*** Provided data ***
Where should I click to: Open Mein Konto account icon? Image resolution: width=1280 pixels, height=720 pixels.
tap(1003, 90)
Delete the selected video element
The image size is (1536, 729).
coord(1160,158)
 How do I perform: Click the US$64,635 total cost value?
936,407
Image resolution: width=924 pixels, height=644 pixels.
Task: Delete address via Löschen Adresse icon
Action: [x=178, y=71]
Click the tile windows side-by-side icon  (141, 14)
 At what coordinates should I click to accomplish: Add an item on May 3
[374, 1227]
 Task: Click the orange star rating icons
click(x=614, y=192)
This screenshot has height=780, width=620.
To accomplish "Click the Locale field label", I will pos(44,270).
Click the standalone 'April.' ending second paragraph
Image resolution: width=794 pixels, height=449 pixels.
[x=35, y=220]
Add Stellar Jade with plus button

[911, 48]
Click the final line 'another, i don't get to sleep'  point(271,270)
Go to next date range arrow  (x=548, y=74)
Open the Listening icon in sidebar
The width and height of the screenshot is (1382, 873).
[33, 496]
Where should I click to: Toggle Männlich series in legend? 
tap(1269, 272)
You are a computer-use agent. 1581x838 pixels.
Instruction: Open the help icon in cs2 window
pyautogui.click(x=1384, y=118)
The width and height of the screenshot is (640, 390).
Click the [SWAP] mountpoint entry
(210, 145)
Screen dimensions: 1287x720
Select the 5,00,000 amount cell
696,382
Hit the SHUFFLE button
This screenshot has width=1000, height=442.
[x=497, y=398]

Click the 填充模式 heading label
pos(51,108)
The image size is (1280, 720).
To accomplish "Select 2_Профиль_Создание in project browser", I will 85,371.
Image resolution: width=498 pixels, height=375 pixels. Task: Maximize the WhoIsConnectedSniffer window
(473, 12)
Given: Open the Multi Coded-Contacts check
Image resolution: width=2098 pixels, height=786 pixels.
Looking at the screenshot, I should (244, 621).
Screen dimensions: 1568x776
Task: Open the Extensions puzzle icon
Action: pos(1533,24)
***
◆ **Your assignment**
Copy exactly the lines that begin with the one containing "Click the [SWAP] mountpoint entry" and continue to the end of the records, both included, and nothing more.

◆ **Reply to the task**
Click the [SWAP] mountpoint entry
(210, 145)
Screen dimensions: 1287x720
Select the 5,00,000 amount cell
696,382
Hit the SHUFFLE button
This screenshot has width=1000, height=442.
[x=497, y=398]

Click the 填充模式 heading label
pos(51,108)
The image size is (1280, 720).
To accomplish "Select 2_Профиль_Создание in project browser", I will 85,371.
Image resolution: width=498 pixels, height=375 pixels. Task: Maximize the WhoIsConnectedSniffer window
(473, 12)
Given: Open the Multi Coded-Contacts check
Image resolution: width=2098 pixels, height=786 pixels.
Looking at the screenshot, I should (244, 621).
Screen dimensions: 1568x776
Task: Open the Extensions puzzle icon
Action: pos(1533,24)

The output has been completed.